— EXERCISE OBJECTIVE —
What is needed is the complete listing, repeated exactly.

— THE INPUT —
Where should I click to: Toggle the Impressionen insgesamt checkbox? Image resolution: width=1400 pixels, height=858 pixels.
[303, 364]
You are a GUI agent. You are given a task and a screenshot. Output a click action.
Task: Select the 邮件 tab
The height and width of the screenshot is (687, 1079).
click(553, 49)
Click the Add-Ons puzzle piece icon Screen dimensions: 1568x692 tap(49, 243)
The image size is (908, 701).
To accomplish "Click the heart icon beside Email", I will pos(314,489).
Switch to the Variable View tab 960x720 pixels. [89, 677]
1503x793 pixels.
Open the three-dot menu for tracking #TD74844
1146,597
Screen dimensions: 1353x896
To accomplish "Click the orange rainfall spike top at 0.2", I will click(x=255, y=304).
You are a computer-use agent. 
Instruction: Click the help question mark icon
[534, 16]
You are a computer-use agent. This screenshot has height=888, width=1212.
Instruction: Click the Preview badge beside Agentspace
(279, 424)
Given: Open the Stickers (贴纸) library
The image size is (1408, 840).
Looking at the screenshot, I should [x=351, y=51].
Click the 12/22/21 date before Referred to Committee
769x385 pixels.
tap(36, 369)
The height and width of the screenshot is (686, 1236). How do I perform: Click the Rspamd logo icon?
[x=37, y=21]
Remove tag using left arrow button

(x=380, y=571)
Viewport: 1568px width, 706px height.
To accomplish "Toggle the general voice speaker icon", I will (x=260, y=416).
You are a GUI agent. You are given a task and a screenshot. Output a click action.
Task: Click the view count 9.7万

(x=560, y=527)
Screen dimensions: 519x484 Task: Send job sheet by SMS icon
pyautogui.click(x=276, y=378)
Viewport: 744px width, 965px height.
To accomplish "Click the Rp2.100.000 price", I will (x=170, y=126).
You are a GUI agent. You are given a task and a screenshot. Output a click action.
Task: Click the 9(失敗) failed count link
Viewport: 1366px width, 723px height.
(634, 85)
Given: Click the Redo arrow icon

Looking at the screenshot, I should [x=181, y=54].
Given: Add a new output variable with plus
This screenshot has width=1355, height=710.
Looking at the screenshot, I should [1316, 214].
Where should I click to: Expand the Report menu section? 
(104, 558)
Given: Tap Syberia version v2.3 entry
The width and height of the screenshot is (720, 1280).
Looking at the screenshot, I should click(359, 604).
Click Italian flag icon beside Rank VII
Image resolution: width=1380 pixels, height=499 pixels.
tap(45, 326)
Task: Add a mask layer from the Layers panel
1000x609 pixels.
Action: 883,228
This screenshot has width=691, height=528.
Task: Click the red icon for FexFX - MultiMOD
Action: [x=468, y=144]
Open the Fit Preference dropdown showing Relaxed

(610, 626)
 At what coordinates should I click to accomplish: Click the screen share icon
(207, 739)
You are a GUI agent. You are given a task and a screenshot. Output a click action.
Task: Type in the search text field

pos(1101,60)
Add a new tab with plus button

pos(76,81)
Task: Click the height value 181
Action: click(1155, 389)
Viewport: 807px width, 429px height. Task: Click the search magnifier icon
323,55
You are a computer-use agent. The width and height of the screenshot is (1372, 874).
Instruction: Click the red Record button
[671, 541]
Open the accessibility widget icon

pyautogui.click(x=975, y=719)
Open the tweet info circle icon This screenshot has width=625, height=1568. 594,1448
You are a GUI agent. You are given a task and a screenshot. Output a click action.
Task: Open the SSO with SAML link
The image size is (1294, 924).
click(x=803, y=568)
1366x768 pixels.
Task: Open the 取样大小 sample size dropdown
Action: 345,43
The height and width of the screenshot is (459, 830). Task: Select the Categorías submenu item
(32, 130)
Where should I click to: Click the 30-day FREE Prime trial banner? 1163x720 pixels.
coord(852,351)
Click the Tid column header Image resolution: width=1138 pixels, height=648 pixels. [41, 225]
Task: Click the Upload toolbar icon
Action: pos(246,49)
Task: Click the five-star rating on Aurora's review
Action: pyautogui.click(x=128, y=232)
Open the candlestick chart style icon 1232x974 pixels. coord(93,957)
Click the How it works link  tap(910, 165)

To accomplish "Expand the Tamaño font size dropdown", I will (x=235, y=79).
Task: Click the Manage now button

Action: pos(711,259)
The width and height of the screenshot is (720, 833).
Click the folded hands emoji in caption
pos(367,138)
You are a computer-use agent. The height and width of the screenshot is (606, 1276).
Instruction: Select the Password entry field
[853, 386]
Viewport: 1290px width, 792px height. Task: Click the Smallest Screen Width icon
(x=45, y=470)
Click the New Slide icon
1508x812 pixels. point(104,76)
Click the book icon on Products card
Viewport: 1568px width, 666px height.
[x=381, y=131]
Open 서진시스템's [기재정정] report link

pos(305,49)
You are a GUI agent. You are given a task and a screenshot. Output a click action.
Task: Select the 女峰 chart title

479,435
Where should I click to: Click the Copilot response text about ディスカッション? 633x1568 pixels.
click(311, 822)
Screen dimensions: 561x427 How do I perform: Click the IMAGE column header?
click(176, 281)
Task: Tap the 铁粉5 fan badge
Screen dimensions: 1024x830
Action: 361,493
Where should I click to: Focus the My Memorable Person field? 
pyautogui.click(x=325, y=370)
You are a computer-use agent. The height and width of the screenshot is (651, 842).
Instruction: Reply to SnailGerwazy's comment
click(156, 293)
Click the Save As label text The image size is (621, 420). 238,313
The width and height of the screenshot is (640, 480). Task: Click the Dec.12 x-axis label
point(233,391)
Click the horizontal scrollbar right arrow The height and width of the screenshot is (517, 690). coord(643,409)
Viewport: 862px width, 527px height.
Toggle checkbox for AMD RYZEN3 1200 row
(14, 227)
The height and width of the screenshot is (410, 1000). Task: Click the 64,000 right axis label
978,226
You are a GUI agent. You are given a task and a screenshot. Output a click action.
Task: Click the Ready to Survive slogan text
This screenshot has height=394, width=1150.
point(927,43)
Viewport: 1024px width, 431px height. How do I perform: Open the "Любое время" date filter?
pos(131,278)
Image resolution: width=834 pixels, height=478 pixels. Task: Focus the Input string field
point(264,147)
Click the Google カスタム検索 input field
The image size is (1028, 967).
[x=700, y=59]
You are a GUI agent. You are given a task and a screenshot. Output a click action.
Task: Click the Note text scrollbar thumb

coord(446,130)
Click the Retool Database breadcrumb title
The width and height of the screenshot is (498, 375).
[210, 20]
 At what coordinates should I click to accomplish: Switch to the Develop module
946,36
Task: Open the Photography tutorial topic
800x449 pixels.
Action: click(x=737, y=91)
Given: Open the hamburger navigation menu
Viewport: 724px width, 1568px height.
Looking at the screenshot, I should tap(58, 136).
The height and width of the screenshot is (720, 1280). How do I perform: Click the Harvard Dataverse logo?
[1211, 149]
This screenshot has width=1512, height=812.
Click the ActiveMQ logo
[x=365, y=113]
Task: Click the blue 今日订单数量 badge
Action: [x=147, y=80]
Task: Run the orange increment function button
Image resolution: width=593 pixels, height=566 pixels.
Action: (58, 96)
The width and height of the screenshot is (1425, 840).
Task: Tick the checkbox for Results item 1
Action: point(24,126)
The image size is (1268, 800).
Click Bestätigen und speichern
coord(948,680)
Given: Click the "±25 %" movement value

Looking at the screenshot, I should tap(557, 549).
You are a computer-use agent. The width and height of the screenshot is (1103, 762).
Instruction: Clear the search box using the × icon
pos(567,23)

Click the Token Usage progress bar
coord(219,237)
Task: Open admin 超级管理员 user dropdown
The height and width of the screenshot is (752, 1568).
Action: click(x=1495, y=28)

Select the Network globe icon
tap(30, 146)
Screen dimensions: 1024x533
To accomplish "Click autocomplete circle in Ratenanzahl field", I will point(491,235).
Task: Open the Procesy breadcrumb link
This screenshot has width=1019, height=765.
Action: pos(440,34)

— EXERCISE RESULT —
Where should I click to: Toggle the Impressionen insgesamt checkbox? Image resolution: width=1400 pixels, height=858 pixels.
[303, 364]
You are a GUI agent. You are given a task and a screenshot. Output a click action.
Task: Select the 邮件 tab
The height and width of the screenshot is (687, 1079).
click(553, 49)
Click the Add-Ons puzzle piece icon Screen dimensions: 1568x692 tap(49, 243)
The image size is (908, 701).
To accomplish "Click the heart icon beside Email", I will pos(314,489).
Switch to the Variable View tab 960x720 pixels. [89, 677]
1503x793 pixels.
Open the three-dot menu for tracking #TD74844
1146,597
Screen dimensions: 1353x896
To accomplish "Click the orange rainfall spike top at 0.2", I will click(x=255, y=304).
You are a computer-use agent. 
Instruction: Click the help question mark icon
[534, 16]
You are a computer-use agent. This screenshot has height=888, width=1212.
Instruction: Click the Preview badge beside Agentspace
(279, 424)
Given: Open the Stickers (贴纸) library
The image size is (1408, 840).
Looking at the screenshot, I should [x=351, y=51].
Click the 12/22/21 date before Referred to Committee
769x385 pixels.
tap(36, 369)
The height and width of the screenshot is (686, 1236). How do I perform: Click the Rspamd logo icon?
[x=37, y=21]
Remove tag using left arrow button

(x=380, y=571)
Viewport: 1568px width, 706px height.
To accomplish "Toggle the general voice speaker icon", I will (x=260, y=416).
You are a GUI agent. You are given a task and a screenshot. Output a click action.
Task: Click the view count 9.7万

(x=560, y=527)
Screen dimensions: 519x484 Task: Send job sheet by SMS icon
pyautogui.click(x=276, y=378)
Viewport: 744px width, 965px height.
To accomplish "Click the Rp2.100.000 price", I will (x=170, y=126).
You are a GUI agent. You are given a task and a screenshot. Output a click action.
Task: Click the 9(失敗) failed count link
Viewport: 1366px width, 723px height.
(634, 85)
Given: Click the Redo arrow icon

Looking at the screenshot, I should [x=181, y=54].
Given: Add a new output variable with plus
This screenshot has width=1355, height=710.
Looking at the screenshot, I should [1316, 214].
Where should I click to: Expand the Report menu section? 
(104, 558)
Given: Tap Syberia version v2.3 entry
The width and height of the screenshot is (720, 1280).
Looking at the screenshot, I should click(359, 604).
Click Italian flag icon beside Rank VII
Image resolution: width=1380 pixels, height=499 pixels.
tap(45, 326)
Task: Add a mask layer from the Layers panel
1000x609 pixels.
Action: 883,228
This screenshot has width=691, height=528.
Task: Click the red icon for FexFX - MultiMOD
Action: [x=468, y=144]
Open the Fit Preference dropdown showing Relaxed

(610, 626)
 At what coordinates should I click to accomplish: Click the screen share icon
(207, 739)
You are a GUI agent. You are given a task and a screenshot. Output a click action.
Task: Type in the search text field

pos(1101,60)
Add a new tab with plus button

pos(76,81)
Task: Click the height value 181
Action: click(1155, 389)
Viewport: 807px width, 429px height. Task: Click the search magnifier icon
323,55
You are a computer-use agent. The width and height of the screenshot is (1372, 874).
Instruction: Click the red Record button
[671, 541]
Open the accessibility widget icon

pyautogui.click(x=975, y=719)
Open the tweet info circle icon This screenshot has width=625, height=1568. 594,1448
You are a GUI agent. You are given a task and a screenshot. Output a click action.
Task: Open the SSO with SAML link
The image size is (1294, 924).
click(x=803, y=568)
1366x768 pixels.
Task: Open the 取样大小 sample size dropdown
Action: 345,43
The height and width of the screenshot is (459, 830). Task: Select the Categorías submenu item
(32, 130)
Where should I click to: Click the 30-day FREE Prime trial banner? 1163x720 pixels.
coord(852,351)
Click the Tid column header Image resolution: width=1138 pixels, height=648 pixels. [41, 225]
Task: Click the Upload toolbar icon
Action: pos(246,49)
Task: Click the five-star rating on Aurora's review
Action: pyautogui.click(x=128, y=232)
Open the candlestick chart style icon 1232x974 pixels. coord(93,957)
Click the How it works link  tap(910, 165)

To accomplish "Expand the Tamaño font size dropdown", I will (x=235, y=79).
Task: Click the Manage now button

Action: pos(711,259)
The width and height of the screenshot is (720, 833).
Click the folded hands emoji in caption
pos(367,138)
You are a computer-use agent. The height and width of the screenshot is (606, 1276).
Instruction: Select the Password entry field
[853, 386]
Viewport: 1290px width, 792px height. Task: Click the Smallest Screen Width icon
(x=45, y=470)
Click the New Slide icon
1508x812 pixels. point(104,76)
Click the book icon on Products card
Viewport: 1568px width, 666px height.
[x=381, y=131]
Open 서진시스템's [기재정정] report link

pos(305,49)
You are a GUI agent. You are given a task and a screenshot. Output a click action.
Task: Select the 女峰 chart title

479,435
Where should I click to: Click the Copilot response text about ディスカッション? 633x1568 pixels.
click(311, 822)
Screen dimensions: 561x427 How do I perform: Click the IMAGE column header?
click(176, 281)
Task: Tap the 铁粉5 fan badge
Screen dimensions: 1024x830
Action: 361,493
Where should I click to: Focus the My Memorable Person field? 
pyautogui.click(x=325, y=370)
You are a computer-use agent. The height and width of the screenshot is (651, 842).
Instruction: Reply to SnailGerwazy's comment
click(156, 293)
Click the Save As label text The image size is (621, 420). 238,313
The width and height of the screenshot is (640, 480). Task: Click the Dec.12 x-axis label
point(233,391)
Click the horizontal scrollbar right arrow The height and width of the screenshot is (517, 690). coord(643,409)
Viewport: 862px width, 527px height.
Toggle checkbox for AMD RYZEN3 1200 row
(14, 227)
The height and width of the screenshot is (410, 1000). Task: Click the 64,000 right axis label
978,226
You are a GUI agent. You are given a task and a screenshot. Output a click action.
Task: Click the Ready to Survive slogan text
This screenshot has height=394, width=1150.
point(927,43)
Viewport: 1024px width, 431px height. How do I perform: Open the "Любое время" date filter?
pos(131,278)
Image resolution: width=834 pixels, height=478 pixels. Task: Focus the Input string field
point(264,147)
Click the Google カスタム検索 input field
The image size is (1028, 967).
[x=700, y=59]
You are a GUI agent. You are given a task and a screenshot. Output a click action.
Task: Click the Note text scrollbar thumb

coord(446,130)
Click the Retool Database breadcrumb title
The width and height of the screenshot is (498, 375).
[210, 20]
 At what coordinates should I click to accomplish: Switch to the Develop module
946,36
Task: Open the Photography tutorial topic
800x449 pixels.
Action: click(x=737, y=91)
Given: Open the hamburger navigation menu
Viewport: 724px width, 1568px height.
Looking at the screenshot, I should tap(58, 136).
The height and width of the screenshot is (720, 1280). How do I perform: Click the Harvard Dataverse logo?
[1211, 149]
This screenshot has width=1512, height=812.
Click the ActiveMQ logo
[x=365, y=113]
Task: Click the blue 今日订单数量 badge
Action: [x=147, y=80]
Task: Run the orange increment function button
Image resolution: width=593 pixels, height=566 pixels.
Action: (58, 96)
The width and height of the screenshot is (1425, 840).
Task: Tick the checkbox for Results item 1
Action: point(24,126)
The image size is (1268, 800).
Click Bestätigen und speichern
coord(948,680)
Given: Click the "±25 %" movement value

Looking at the screenshot, I should tap(557, 549).
You are a computer-use agent. The width and height of the screenshot is (1103, 762).
Instruction: Clear the search box using the × icon
pos(567,23)

Click the Token Usage progress bar
coord(219,237)
Task: Open admin 超级管理员 user dropdown
The height and width of the screenshot is (752, 1568).
Action: click(x=1495, y=28)

Select the Network globe icon
tap(30, 146)
Screen dimensions: 1024x533
To accomplish "Click autocomplete circle in Ratenanzahl field", I will point(491,235).
Task: Open the Procesy breadcrumb link
This screenshot has width=1019, height=765.
Action: pos(440,34)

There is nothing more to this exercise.